A Hint for Little Sisters?

A Hint for <i>Little Sisters</i>?

As Supreme Court-watchers know, before today there were actually two birth-control lawsuits winding their way through the courts. Hobby Lobby (decided today) was about whether corporations could be required, against the religious beliefs of their owners, to provide insurance that covers birth control or pay a large penalty. The Tenth Circuit case Little Sisters, meanwhile, has to do with the "accommodation" the administration gave to religious nonprofits.

Under the accommodation, these employers sign a statement saying they don't want to provide birth control -- and then, instead, the insurer provides birth control at its own expense. Well, actually, there is no expense, according to the administration, because providing birth control saves enough money to pay for itself. So regardless of whether a nonprofit avails itself of the exemption, everyone will pay the same amount of money and the plan will cover the same services, including birth control. For fairly obvious reasons (I fleshed them out here), many religious nonprofits don't feel particularly accommodated.

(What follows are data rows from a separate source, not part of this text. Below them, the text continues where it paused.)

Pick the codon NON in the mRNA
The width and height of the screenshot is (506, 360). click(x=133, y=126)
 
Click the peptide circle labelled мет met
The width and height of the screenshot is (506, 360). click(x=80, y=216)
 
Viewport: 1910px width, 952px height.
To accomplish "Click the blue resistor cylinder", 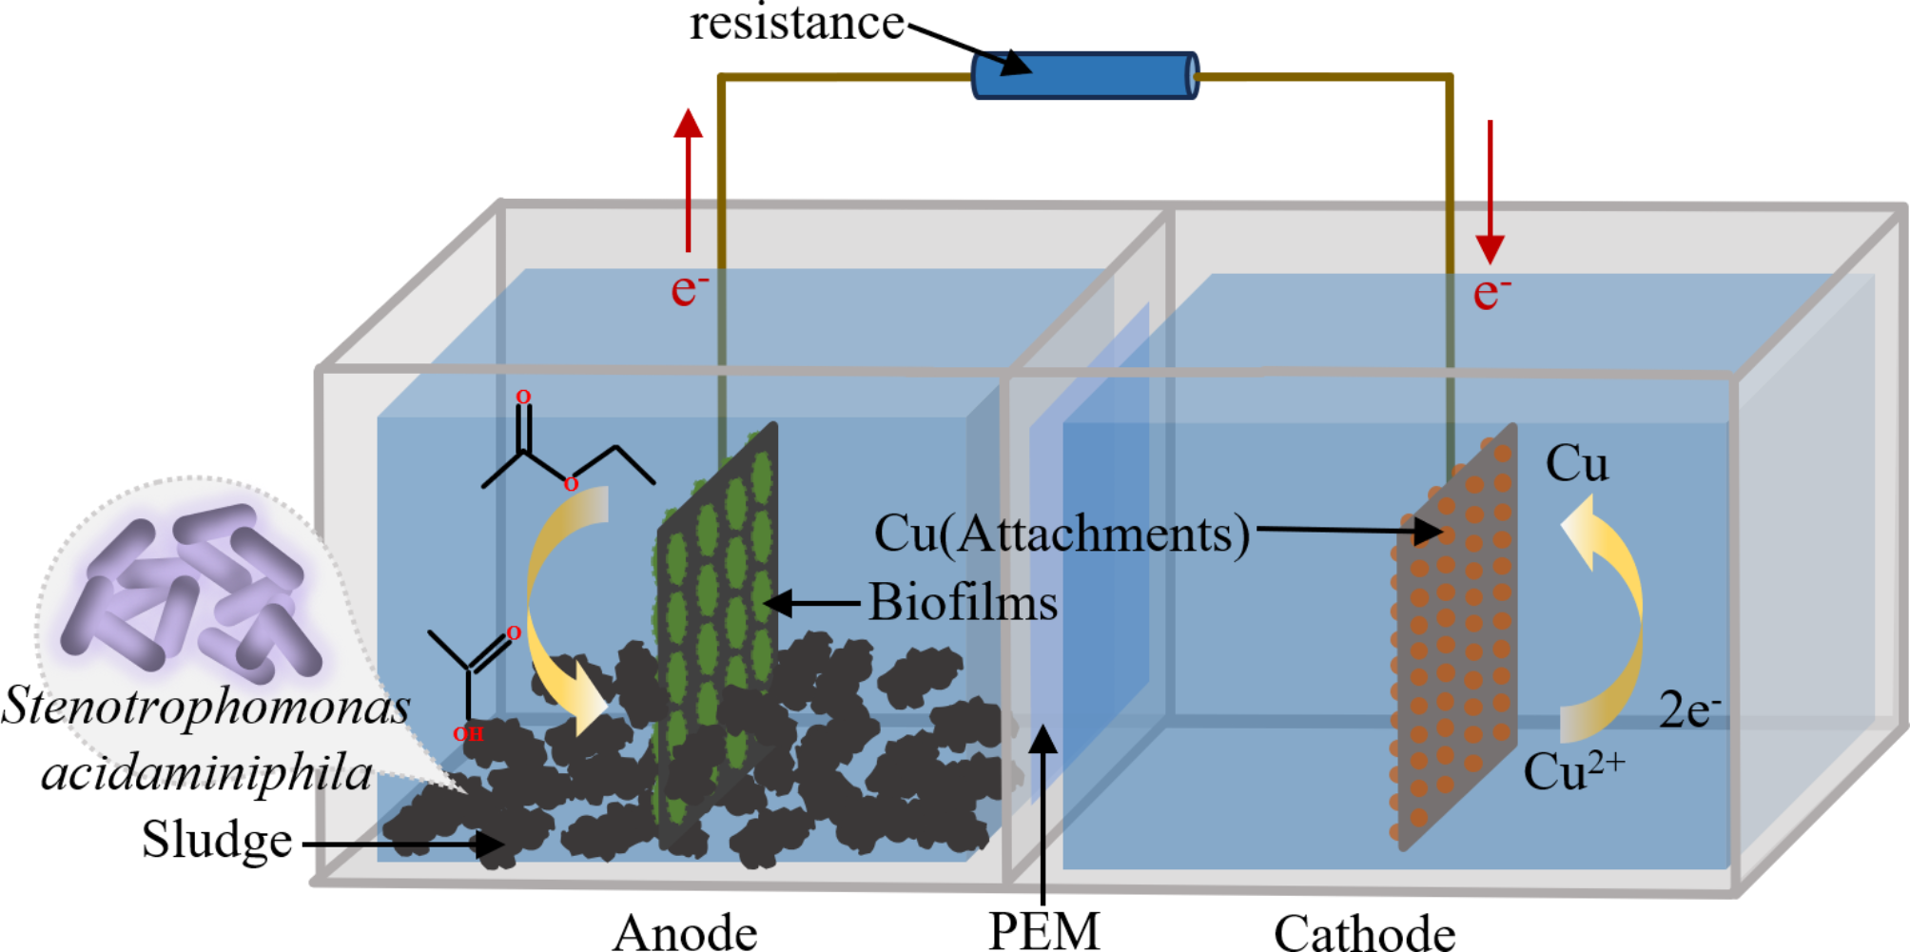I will [x=1084, y=76].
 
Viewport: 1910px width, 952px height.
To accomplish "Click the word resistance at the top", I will [x=796, y=23].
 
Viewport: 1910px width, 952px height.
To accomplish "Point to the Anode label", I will [x=685, y=931].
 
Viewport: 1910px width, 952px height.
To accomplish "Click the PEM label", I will [x=1043, y=931].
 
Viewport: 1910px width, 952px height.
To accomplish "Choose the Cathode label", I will [x=1364, y=932].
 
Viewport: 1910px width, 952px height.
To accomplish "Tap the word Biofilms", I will [x=963, y=603].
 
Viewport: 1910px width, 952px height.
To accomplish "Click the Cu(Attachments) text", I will [x=1062, y=534].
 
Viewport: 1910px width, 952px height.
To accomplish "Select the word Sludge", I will [x=217, y=840].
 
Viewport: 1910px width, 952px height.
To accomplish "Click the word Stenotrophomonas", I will [x=205, y=707].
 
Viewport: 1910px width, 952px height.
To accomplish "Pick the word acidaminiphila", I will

The Hobby Lobby ruling explicitly says it's not also a Little Sisters ruling. But I think it might contain a clue (citations removed):

We certainly do not hold or suggest [as the dissent claims] that [the Religious Freedom Restoration Act] "demands accommodation of a for-profit corporation's religious beliefs no matter the impact that accommodation may have on ... thousands of women employed by Hobby Lobby." The effect of the HHS-created accommodation on [female employees] would be precisely zero.

I'm not a lawyer, but I think this argument -- which emphasizes the accommodation as an alternative to forcing companies to provide birth-control coverage, and uses it to downplay the concerns of the dissent -- will look a bit odd if the Court turns around and kills the accommodation.

Over at NRO, however, Ed Whelan (who is a lawyer!) says he sees hints the Little Sisters will win.